====== PROVIDED INFORMATION ======

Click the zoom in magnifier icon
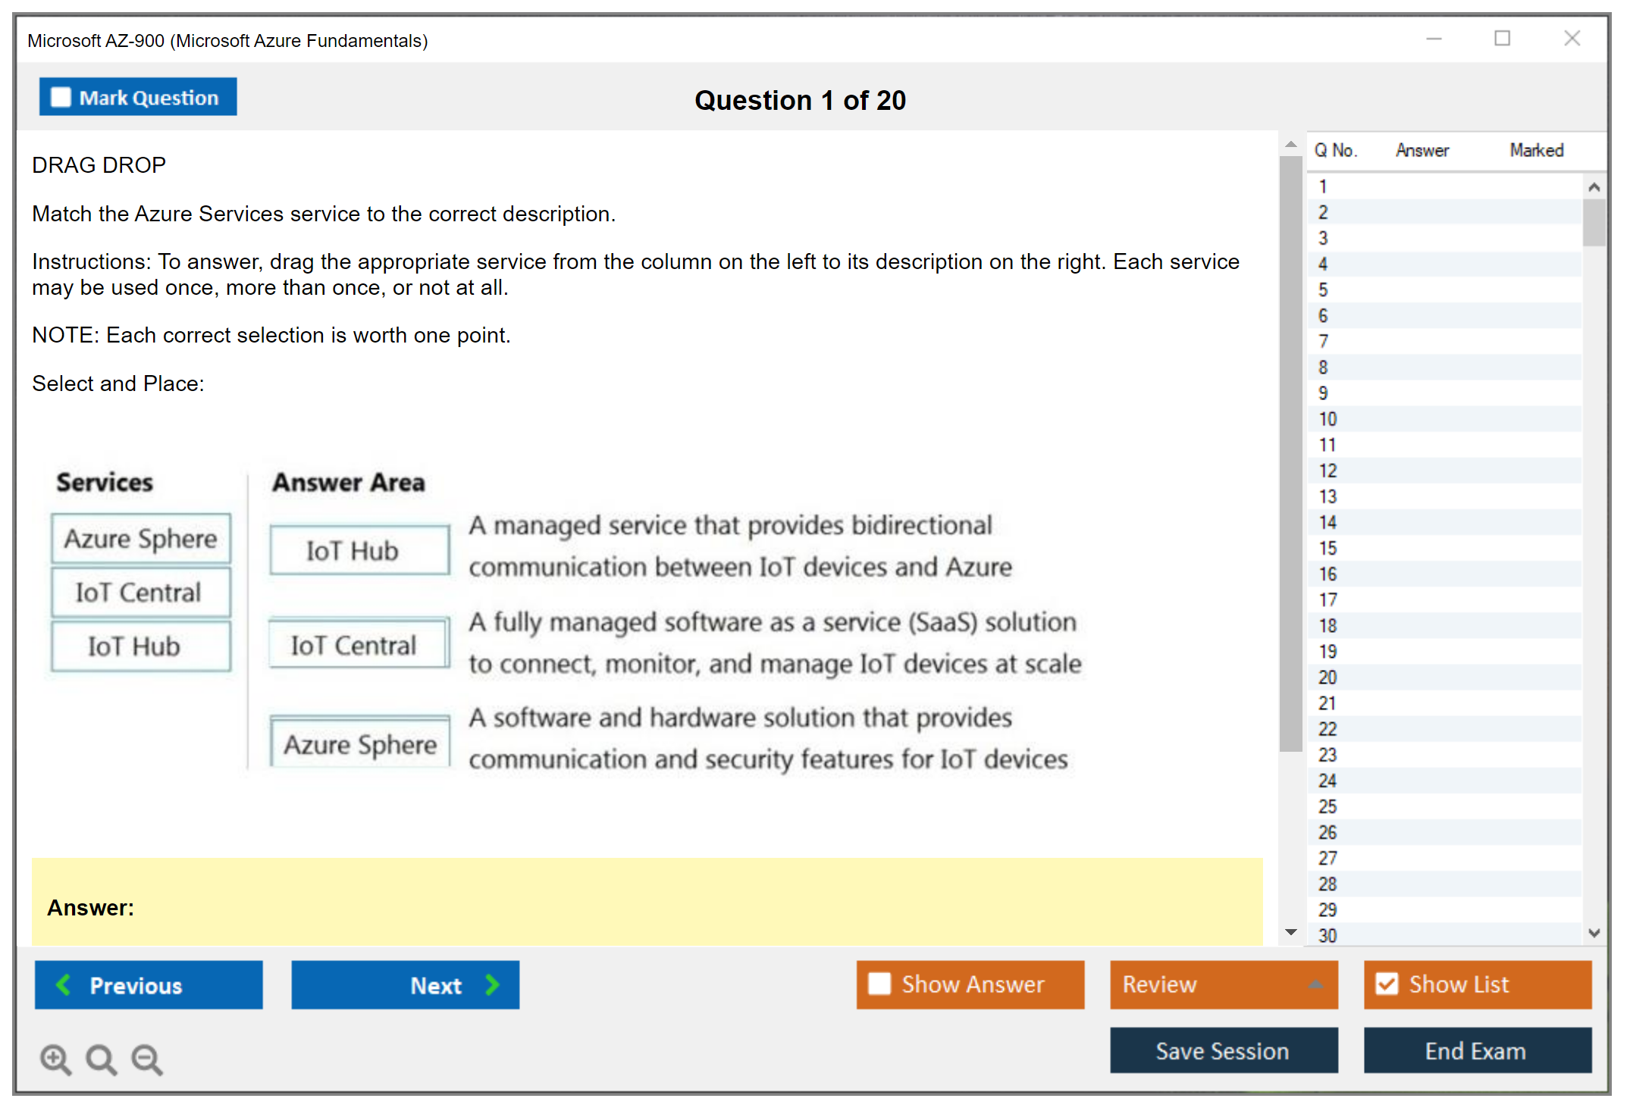 55,1059
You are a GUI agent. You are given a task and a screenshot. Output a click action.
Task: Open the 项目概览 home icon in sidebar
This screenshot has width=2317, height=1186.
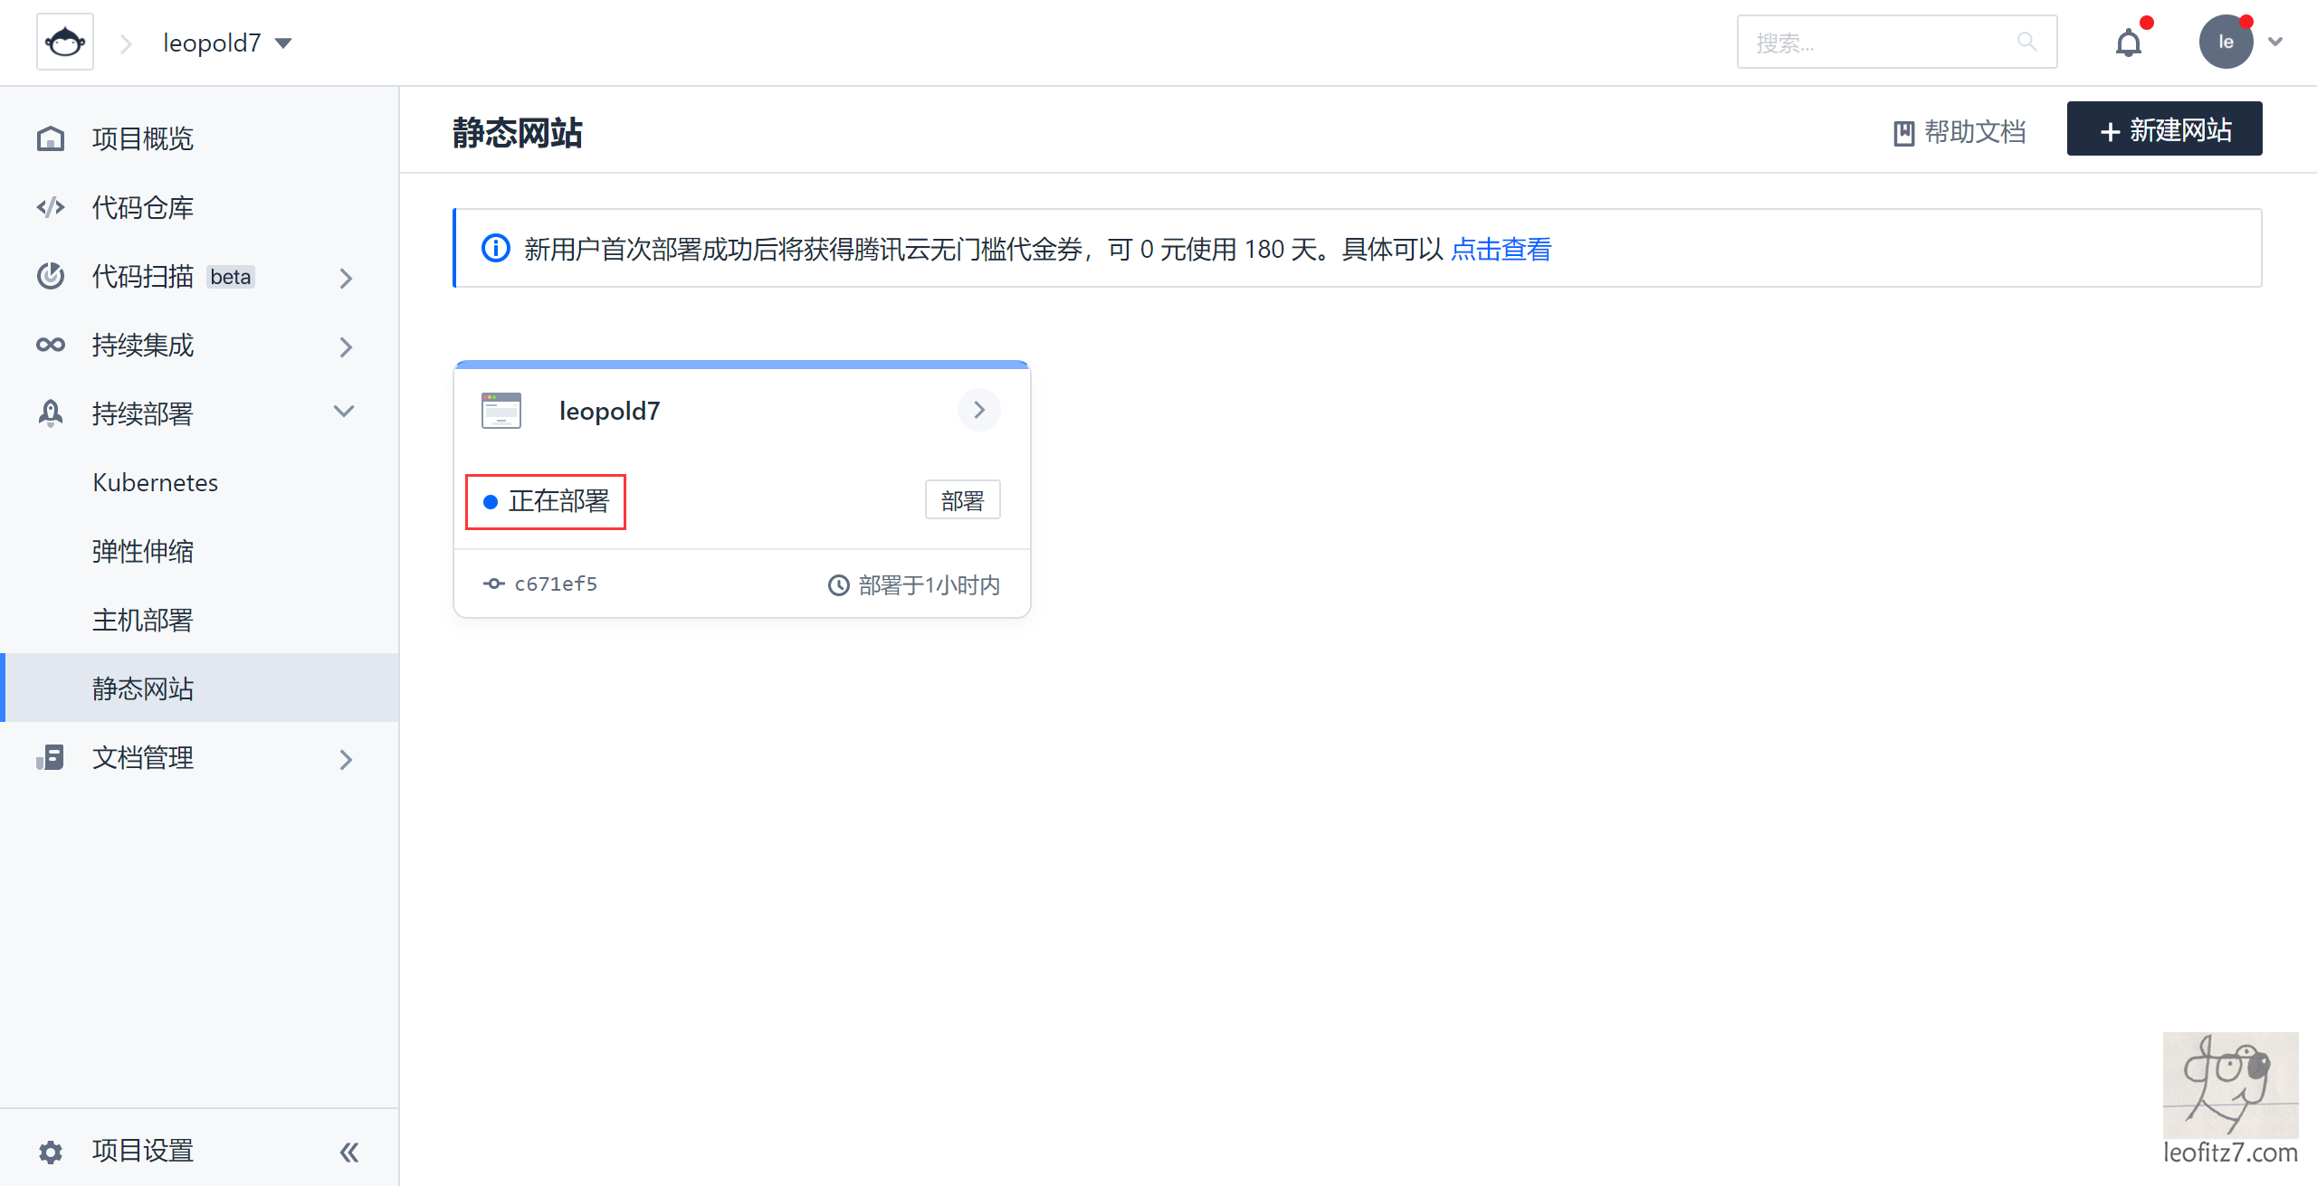[x=51, y=138]
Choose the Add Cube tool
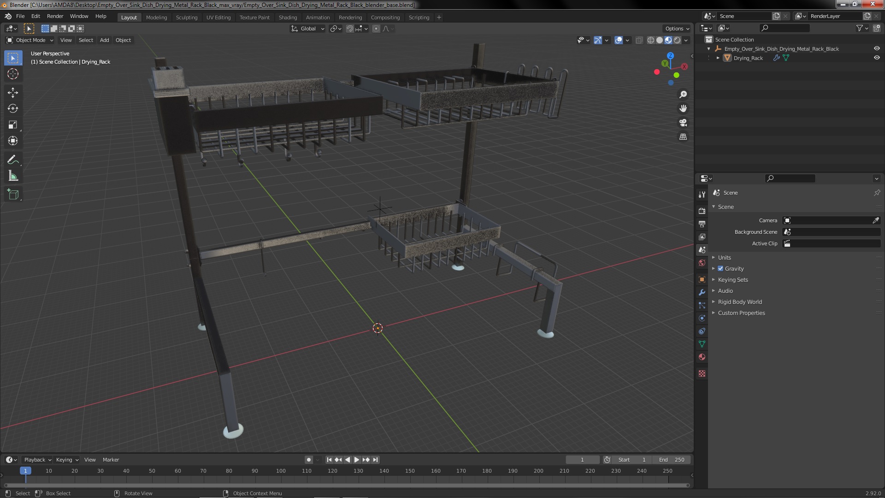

======

# EXERCISE BRIEF:
The records above are to be restated exactly, with all pictures omitted.

# TASK RESULT:
Click the zoom in magnifier icon
 55,1059
You are a GUI agent. You are given a task and a screenshot. Output a click action.
Task: Open the 项目概览 home icon in sidebar
This screenshot has width=2317, height=1186.
[x=51, y=138]
Choose the Add Cube tool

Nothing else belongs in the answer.